++++ EXCERPTED DATA

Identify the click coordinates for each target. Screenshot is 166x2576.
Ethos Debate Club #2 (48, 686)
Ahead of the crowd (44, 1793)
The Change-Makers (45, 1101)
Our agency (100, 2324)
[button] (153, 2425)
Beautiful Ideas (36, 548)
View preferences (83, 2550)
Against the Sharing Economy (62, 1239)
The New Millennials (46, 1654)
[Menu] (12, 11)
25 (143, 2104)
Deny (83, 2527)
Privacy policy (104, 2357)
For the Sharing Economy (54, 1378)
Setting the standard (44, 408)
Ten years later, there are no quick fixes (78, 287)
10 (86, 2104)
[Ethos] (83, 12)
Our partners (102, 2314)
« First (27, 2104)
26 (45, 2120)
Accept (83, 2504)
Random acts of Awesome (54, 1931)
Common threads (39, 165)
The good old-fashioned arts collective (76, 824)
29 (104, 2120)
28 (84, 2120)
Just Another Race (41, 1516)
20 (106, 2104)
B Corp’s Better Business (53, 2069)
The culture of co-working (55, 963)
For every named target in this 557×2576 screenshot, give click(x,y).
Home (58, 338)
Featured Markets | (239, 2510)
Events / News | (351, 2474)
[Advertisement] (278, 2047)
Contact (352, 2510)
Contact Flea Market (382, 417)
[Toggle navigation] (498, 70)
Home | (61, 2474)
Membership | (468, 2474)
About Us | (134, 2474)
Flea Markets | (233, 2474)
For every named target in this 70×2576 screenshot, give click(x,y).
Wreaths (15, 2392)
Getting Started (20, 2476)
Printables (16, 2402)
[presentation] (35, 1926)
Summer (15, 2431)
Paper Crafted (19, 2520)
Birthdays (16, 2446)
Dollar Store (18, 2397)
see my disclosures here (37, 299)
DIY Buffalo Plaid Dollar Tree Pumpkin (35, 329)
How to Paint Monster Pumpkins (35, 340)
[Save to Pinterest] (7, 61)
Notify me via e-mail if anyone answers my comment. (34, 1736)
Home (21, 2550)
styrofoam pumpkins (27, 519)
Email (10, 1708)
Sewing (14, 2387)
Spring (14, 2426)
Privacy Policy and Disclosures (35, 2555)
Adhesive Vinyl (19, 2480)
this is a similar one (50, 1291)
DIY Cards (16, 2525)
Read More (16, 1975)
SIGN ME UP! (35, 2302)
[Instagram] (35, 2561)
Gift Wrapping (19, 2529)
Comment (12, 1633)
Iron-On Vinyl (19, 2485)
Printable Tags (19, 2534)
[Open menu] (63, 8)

++++++++

* **WHAT YOU ARE ASKED TO DO**:
Reproduce the data exactly. Keep every line intact.

* **WRITTEN SOLUTION**:
Identify the click coordinates for each target. Screenshot is 166x2576.
Ethos Debate Club #2 (48, 686)
Ahead of the crowd (44, 1793)
The Change-Makers (45, 1101)
Our agency (100, 2324)
[button] (153, 2425)
Beautiful Ideas (36, 548)
View preferences (83, 2550)
Against the Sharing Economy (62, 1239)
The New Millennials (46, 1654)
[Menu] (12, 11)
25 (143, 2104)
Deny (83, 2527)
Privacy policy (104, 2357)
For the Sharing Economy (54, 1378)
Setting the standard (44, 408)
Ten years later, there are no quick fixes (78, 287)
10 (86, 2104)
[Ethos] (83, 12)
Our partners (102, 2314)
« First (27, 2104)
26 (45, 2120)
Accept (83, 2504)
Random acts of Awesome (54, 1931)
Common threads (39, 165)
The good old-fashioned arts collective (76, 824)
29 (104, 2120)
28 (84, 2120)
Just Another Race (41, 1516)
20 (106, 2104)
B Corp’s Better Business (53, 2069)
The culture of co-working (55, 963)
For every named target in this 557×2576 screenshot, give click(x,y).
Home (58, 338)
Featured Markets | (239, 2510)
Events / News | (351, 2474)
[Advertisement] (278, 2047)
Contact (352, 2510)
Contact Flea Market (382, 417)
[Toggle navigation] (498, 70)
Home | (61, 2474)
Membership | (468, 2474)
About Us | (134, 2474)
Flea Markets | (233, 2474)
For every named target in this 70×2576 screenshot, give click(x,y).
Wreaths (15, 2392)
Getting Started (20, 2476)
Printables (16, 2402)
[presentation] (35, 1926)
Summer (15, 2431)
Paper Crafted (19, 2520)
Birthdays (16, 2446)
Dollar Store (18, 2397)
see my disclosures here (37, 299)
DIY Buffalo Plaid Dollar Tree Pumpkin (35, 329)
How to Paint Monster Pumpkins (35, 340)
[Save to Pinterest] (7, 61)
Notify me via e-mail if anyone answers my comment. (34, 1736)
Home (21, 2550)
styrofoam pumpkins (27, 519)
Email (10, 1708)
Sewing (14, 2387)
Spring (14, 2426)
Privacy Policy and Disclosures (35, 2555)
Adhesive Vinyl (19, 2480)
this is a similar one (50, 1291)
DIY Cards (16, 2525)
Read More (16, 1975)
SIGN ME UP! (35, 2302)
[Instagram] (35, 2561)
Gift Wrapping (19, 2529)
Comment (12, 1633)
Iron-On Vinyl (19, 2485)
Printable Tags (19, 2534)
[Open menu] (63, 8)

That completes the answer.